Performance of sectoral or thematic funds is cyclical in nature, and therefore more volatile. Limit exposure to such funds to 5-10% of your portfolio
Given that most sectoral and thematic funds, particularly those belonging to technology and healthcare sectors, have outperformed the broader market (S&P BSE 500) by a fair margin since the lows of March 2020, such funds are gaining traction from mutual fund investors. The net assets under management of sectoral/thematic funds rose 79% to Rs 1.1 lakh crore in April this year from `56,800 crore in the same month last year as investors typically tend to chase recent performance.
What’s drawing investors?
After the outbreak of Covid-19 early last year, the stock markets witnessed significant drawdowns of around 40% on concerns over the economic impact. However, after announcements of massive fiscal and monetary stimulus across the globe, followed by optimism around vaccine discovery and roll-outs, equity markets bounced back sharply.
Harshad Chetanwala, co-founder, MyWealthGrowth.com, says some of the sectoral and thematic funds have done well in the last one year as the market correction in 2020 along with pandemic and lockdown helped a few sectors to perform better. “Many investors are looking at the short-term performance and want to add some of these funds in their portfolio. Hence, we continue to see constant interest of investors in sectoral funds at present. Sectors like pharma, information technology, banking and consumer discretionary continue to draw the attention of investors,” he says.
Similarly, Dhaval Kapadia, director, Investment Advisory, Morningstar Investment Adviser (India), says with the economy poised for a recovery having contracted 7.3% in FY21, cyclical sectors such as financials, industrials and basic materials are likely to do well as the economic recovery picks up steam. “However, given the uncertainty around the pandemic, it is best to stick to long-term asset allocation, and invest the core of their portfolio into well-diversified funds avoiding excess concentration in a single sector/theme,” he says.
What to look out for?
Investors must keep in mind certain factors before investing. Sectoral funds carry significantly higher risk as they bet on the performance of a single underlying sector. Performance of such funds is cyclical in nature, and is more volatile compared to funds diversified across sectors. Fund managers cannot protect the downside by moving away from the sector in case the outlook for the sector deteriorates.

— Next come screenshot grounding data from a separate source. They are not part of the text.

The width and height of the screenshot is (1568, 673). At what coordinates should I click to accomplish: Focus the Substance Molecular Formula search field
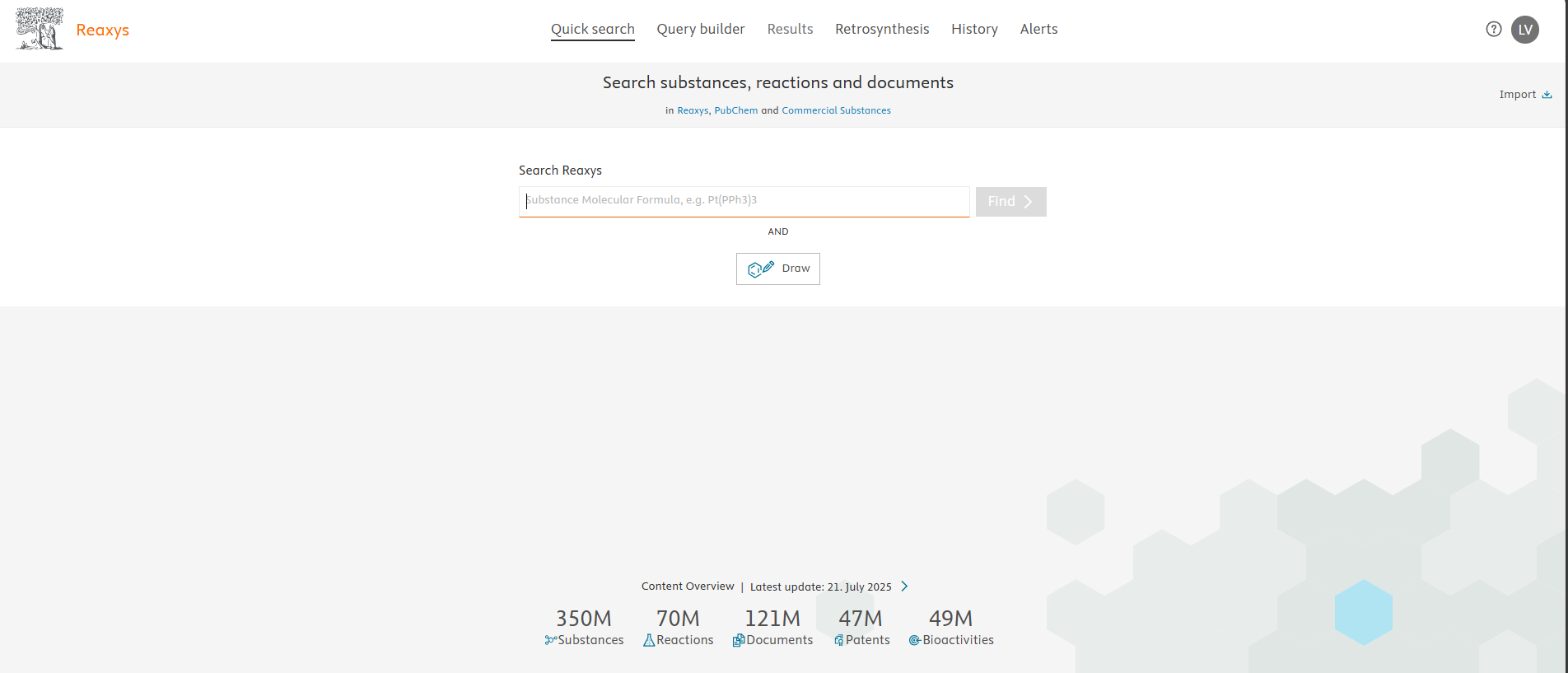[x=744, y=201]
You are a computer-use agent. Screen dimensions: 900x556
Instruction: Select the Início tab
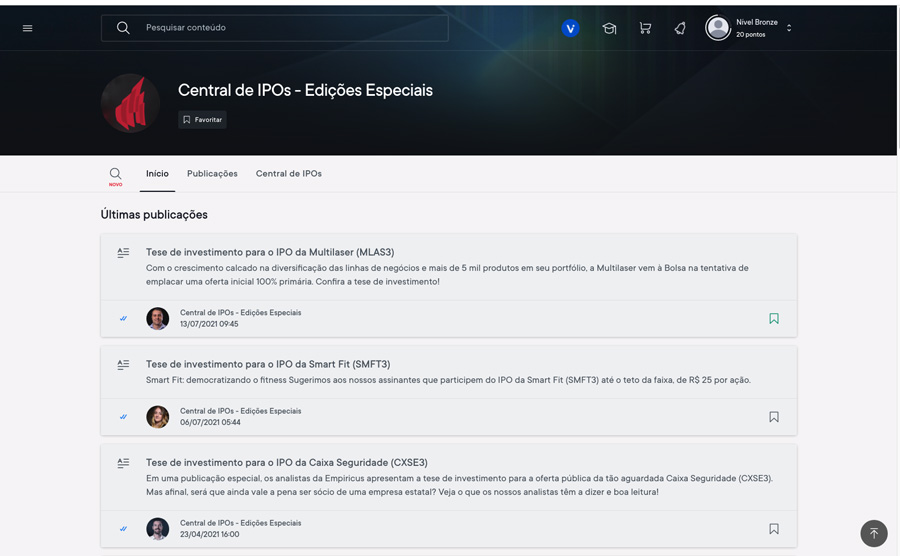pos(157,174)
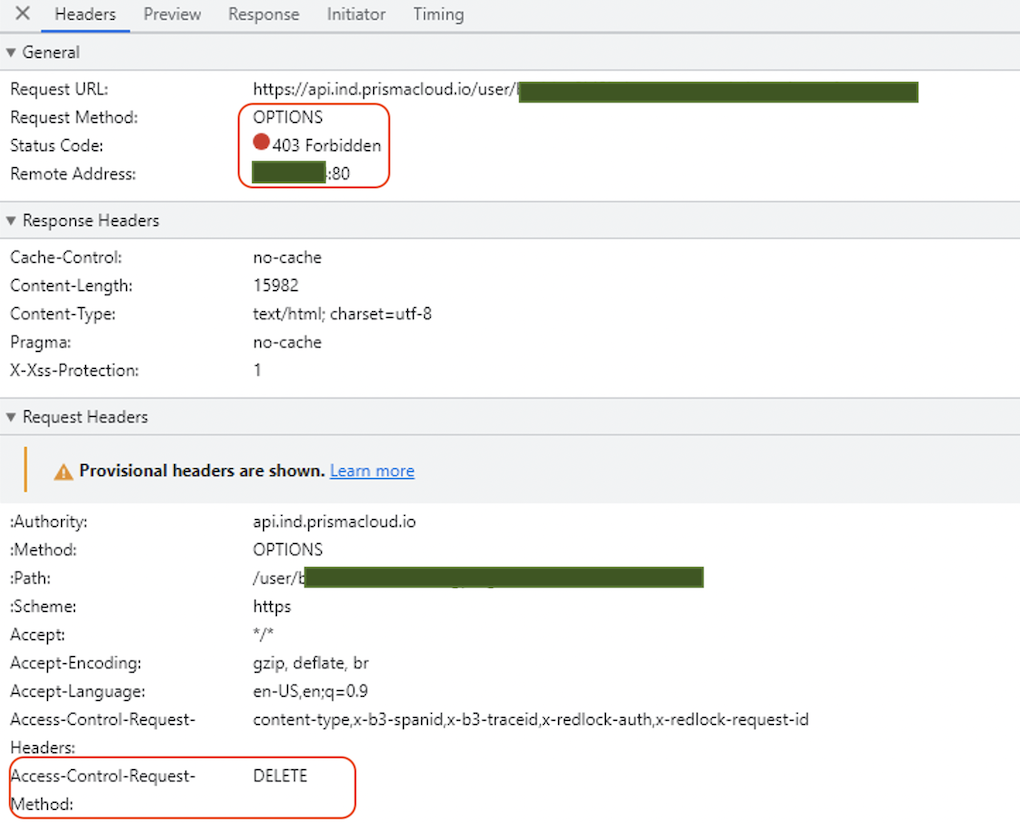Switch to the Response tab
Screen dimensions: 1020x823
(263, 14)
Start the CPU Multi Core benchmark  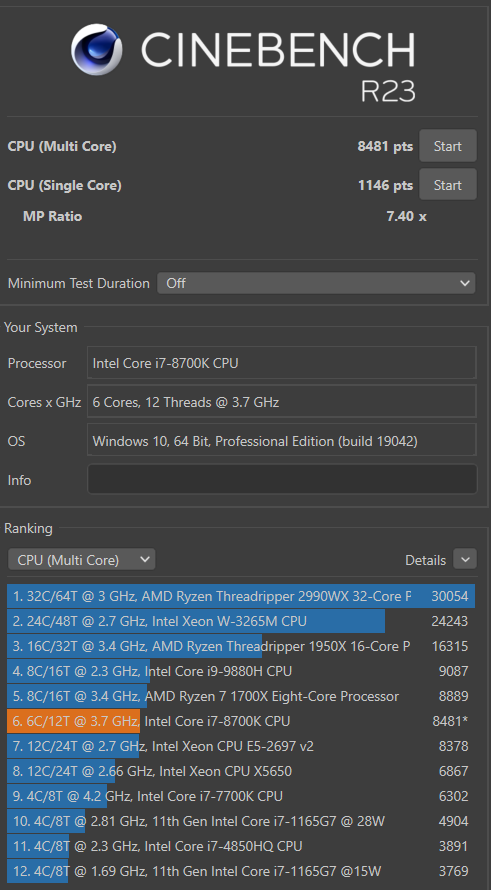pyautogui.click(x=448, y=146)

Chetanwala says investors must keep in mind that there are different themes that may have potential at different points of time due to multiple factors. “Sometime, the theme could be infrastructure, consumption, energy, healthcare, etc. Most of these themes go through a cycle and may lack consistency over the long term. Hence, looking at the last one year return to invest in these funds is not advisable,” he says.
What should investors do?
Kapadia says investors should ideally limit exposure to such funds to less than 5-10% of the portfolio. “One should have a high degree of conviction before entering into such funds, and be ready to ride out the volatility and remain invested till the call plays out. One needs to be more nimble with sectoral funds and at times take exit calls either if one’s view has played out, i.e., the sector has outperformed the broader market and valuations appear too high or if the view has undergone a change,” he advises.

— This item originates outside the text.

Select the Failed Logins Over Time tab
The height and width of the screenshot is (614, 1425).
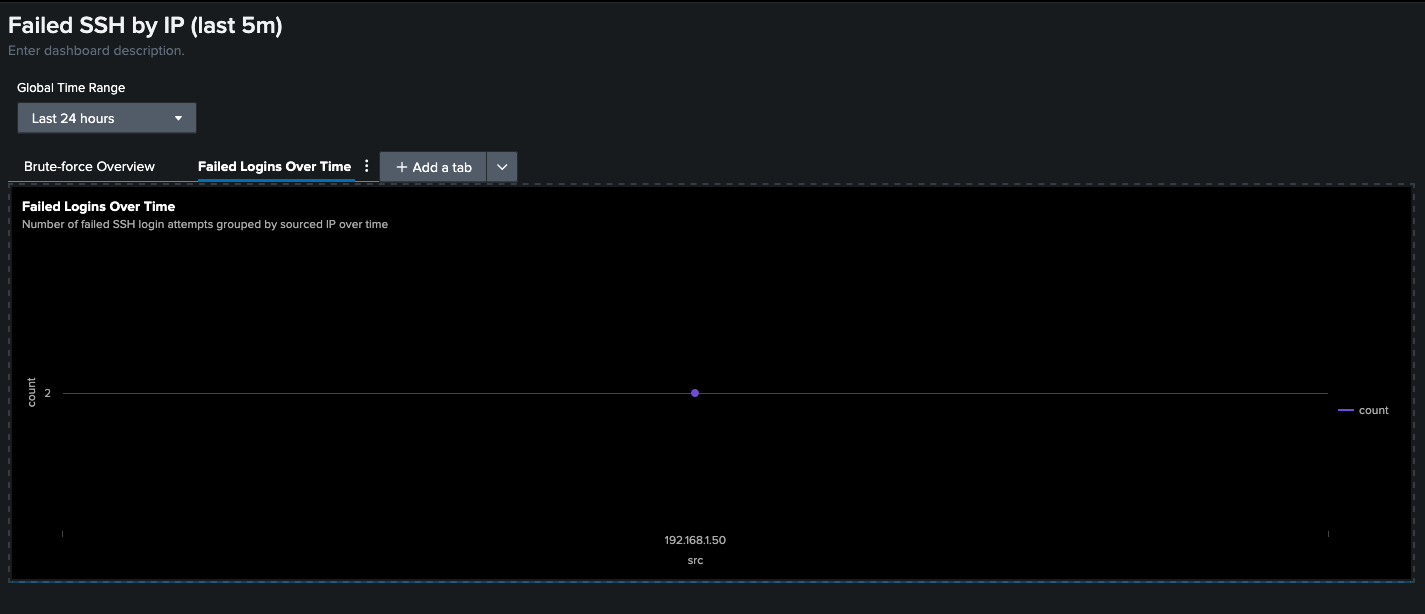point(274,166)
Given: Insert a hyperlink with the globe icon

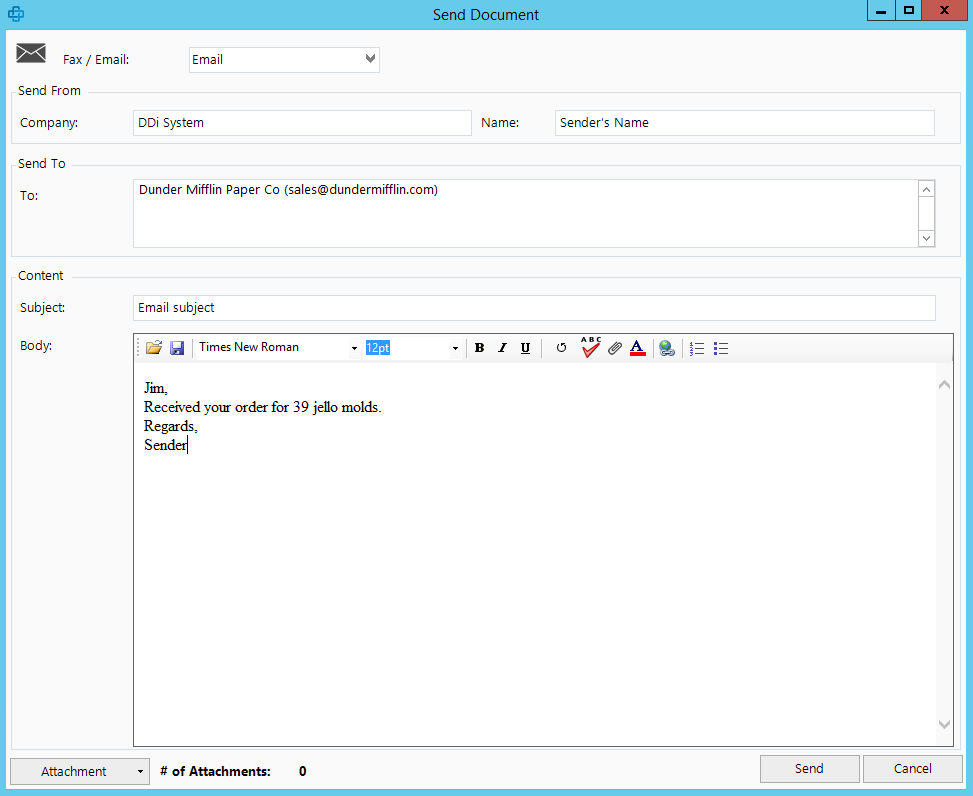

Investors must invest with a goal and sectoral/thematic should form a part of the portfolio based on the risk appetite. Brijesh Damodaran, managing partner, BellWether Associates LLP, says investors must look at the headwinds and tailwinds in the sector and catch the trend early, as in the pharma sector, which till mid-2019 was not in favour and started attracting attention slowly. “Today’s ecosystem is both fluid and volatile. One needs to consider the time horizon and the cash flow and liquidity needs before investing in thematic sectors. With that as the background, one must look at policies affecting the sectors and the trends,” he says.
Before investing in sectoral funds, look at the annual return and compare it with equity diversified funds. Chetanwala says these funds invest in limited companies and industries, hence the portfolio can be concentrated which can result in more risk. “Also, the fund has a mandate to always follow the theme or sector irrespective of right or wrong time to be invested in some of these companies and industries. The performance of sectoral funds can be very subjective and does have additional risk when compared with diversified funds,” he says.
Some sectors like IT, banking & financial services offer more consistency compared to others. “One should restrict allocation in thematic and sectoral funds as they carry more risk compared to equity diversified funds. An allocation of 5 -10% in the overall portfolio can be reasonable if you have the right risk appetite,” advises Chetanwala.